The cheetah’s lightweight furry tail is known as an aerodynamic drag tail; that is, it acts sort of like a parachute. While most robotic tails have high inertia, the cheetah’s tail uses aerodynamic drag to achieve high forces with low inertia. This ability caught the attention of researchers at Carnegie Mellon University’s Robomechanics Lab, who were working in collaboration with the University of Cape Town. But adding a tail to a robot carries disadvantages like increased mass, high inertia, and a higher energy cost.
In nature, animals with aerodynamic drag tails have a greater ability to perform reorientation tasks, such as turning and recovering after a foot slip, so researchers believe an aerodynamic drag tail will help solve problems of robotic mobility. The researchers compared aerodynamic and inertial tails to construct a tail with maximum effectiveness and minimum inertia.
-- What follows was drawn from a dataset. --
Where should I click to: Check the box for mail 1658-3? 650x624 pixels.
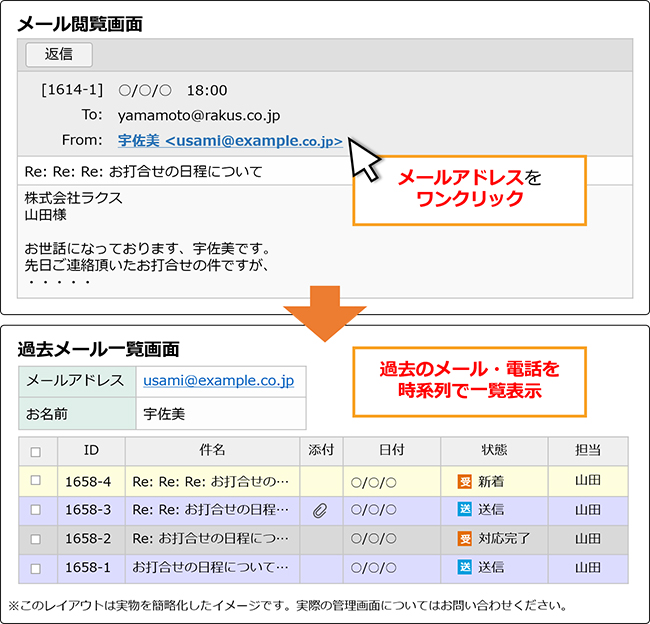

“Robotic tails have historically relied on high inertia tails because of their simplicity, but nature has already figured out that there are better ways to stabilize agile motions,” said Joseph Norby, a Ph.D. student working with Aaron Johnson, an assistant professor of mechanical engineering. “This research suggests that following nature’s inspiration results in equally capable tails for a fraction of the weight cost.“
They used a lightweight material positioned on the top of the robot, acting as a balanced pendulum. They found that an aerodynamic tail can allow the robot to rotate in the air as well as an inertial tail, but the aerodynamic tail is much lighter. The robot with a tail can also accelerate faster than a robot without a tail, despite the increase in mass from the tail. This means the robot has better control over its movements like slowing down, speeding up, or turning.
“Tails help to stabilize the robot, which is critical when it is performing difficult maneuvers. We believe that improving robot agility will make our robots better at aiding people outside the lab,” said Norby.